An example simulation showing a rain event. Updraft is shown in red and rain amount in blue.

The HDFS data model allows for transforming data from Network Common Data Form (NetCDF) to Comma Separated Values (CSV) format with indexes. Consequently, data can be stored in HDFS and straightforwardly processed by Hadoop-based tools for subsetting and diagnosis. HDFS’s interface definition language (IDL) and Python tool permit users to visualize CRM-simulated cloud properties in two and three dimensions and diagnose HDFS-resident data. Moreover, HDFS’s concurrent Hadoop reader is capable of increasing the speed of reading data from HDFS to be more than 20 times faster than sequential reading. Finally, the HDFS dynamic Hadoop reader can fetch Parallel File System-resident data and make them ready for MapReduce applications including subsetting and diagnosis.
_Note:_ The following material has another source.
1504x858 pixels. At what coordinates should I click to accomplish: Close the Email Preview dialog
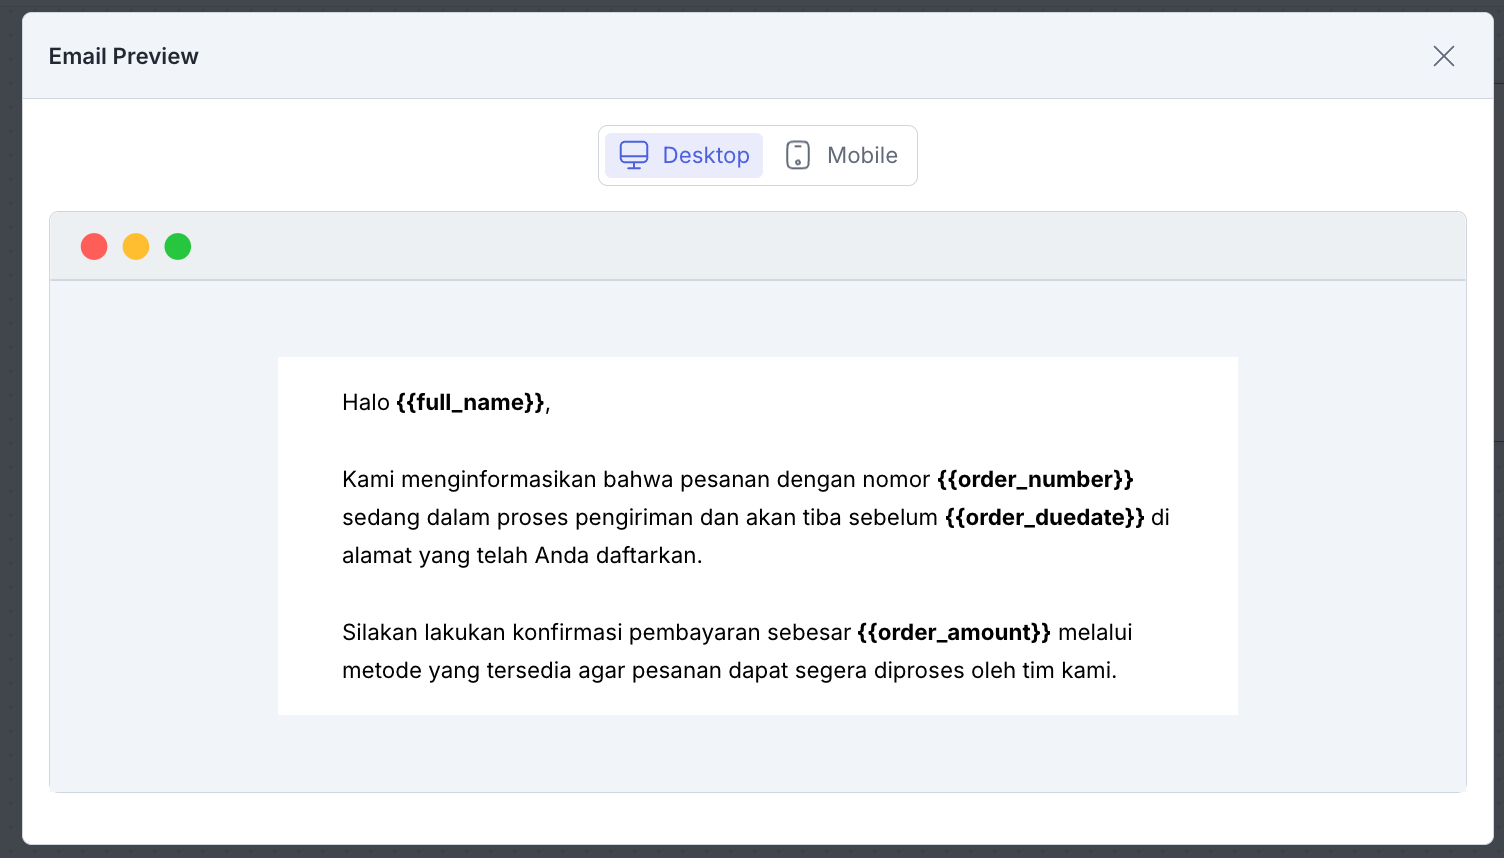pos(1443,56)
Diagram of the convection core and associated rain, snow and cloud water

Examples of dynamical subsetting of the convective core and associated rain, snow, and cloud water mixing ratio over a 3D box of 20 x 20 x 20 km (there are a total of two billion grid points in the whole 3D domain).
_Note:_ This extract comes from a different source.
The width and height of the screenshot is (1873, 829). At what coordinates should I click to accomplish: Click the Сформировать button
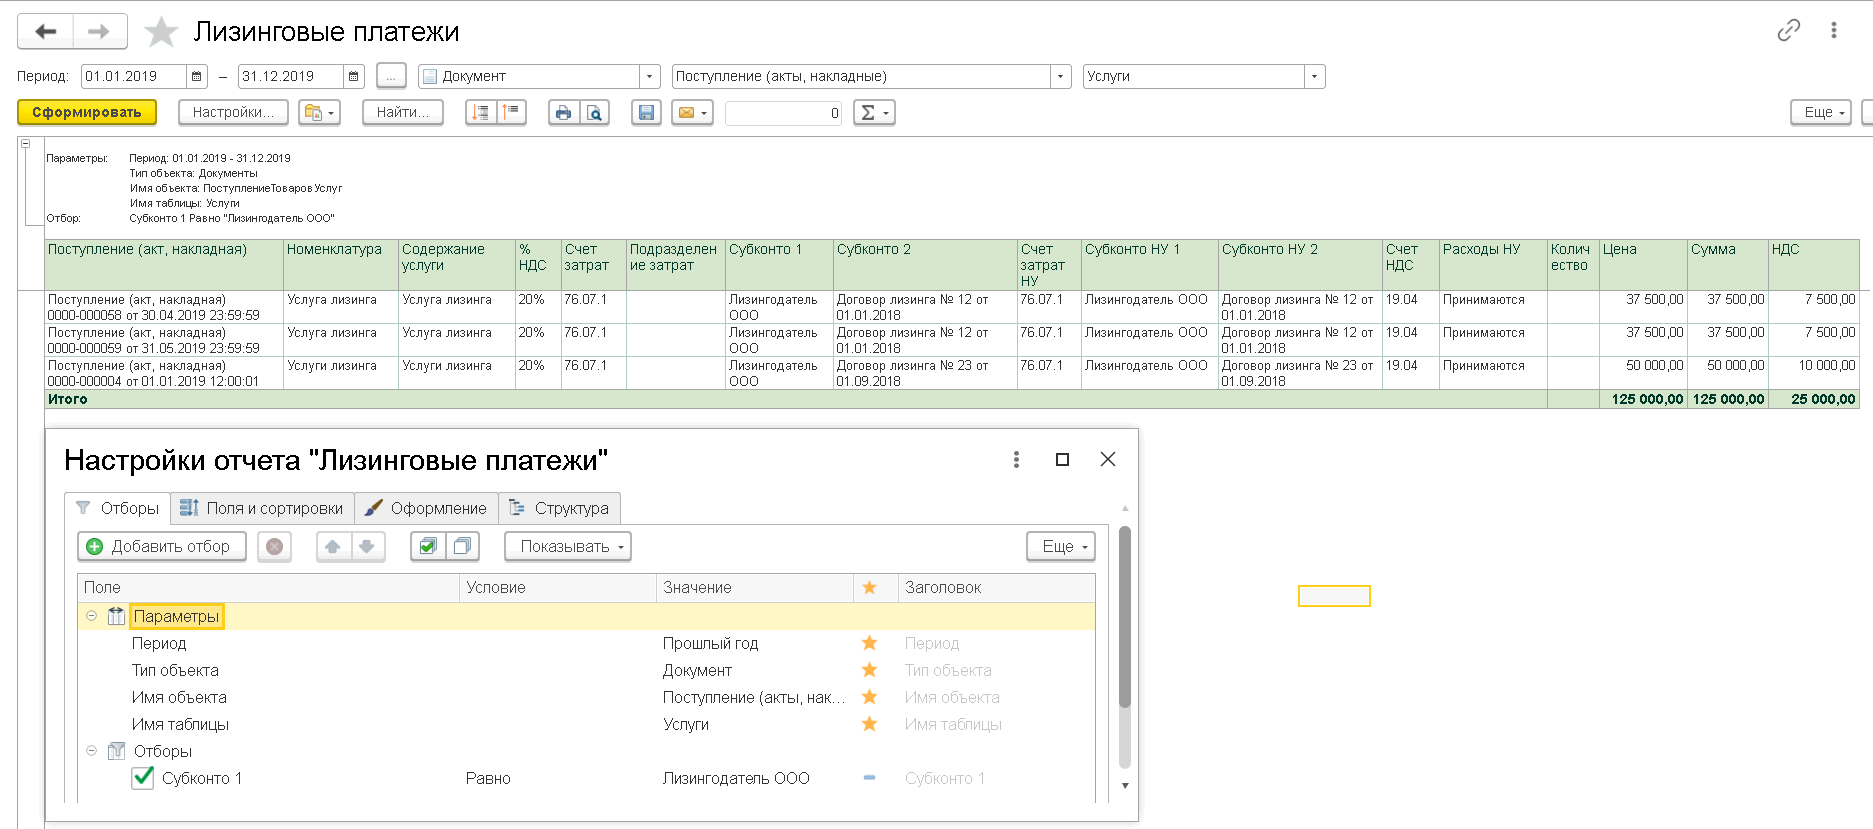pos(87,113)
The SCL was built on the NCCS Discover system, which directly stores various CRM simulations, including those produced by the NASA-Unified Weather Research and Forecasting (NU-WRF) model and Goddard Cumulus Ensemble (GCE) model. The team also developed a web portal for SCL to allow a user to subset, diagnose, visualize, save, and download the subset data. SCL allows users to conduct large-scale on-demand tasks automatically, without the need to download voluminous CRM datasets to a local computer. Therefore, the SCL makes CRM output more usable by the science community. SCL’s Technology Readiness Level is level 5 (system prototype in an operational setting). As PI, Dr. Wei-Kuo Tao notes, “The Super Cloud Library implemented within the DASS has enabled climate researchers to analyze extremely large volumes of high-resolution model data without direct access to high-end computing.”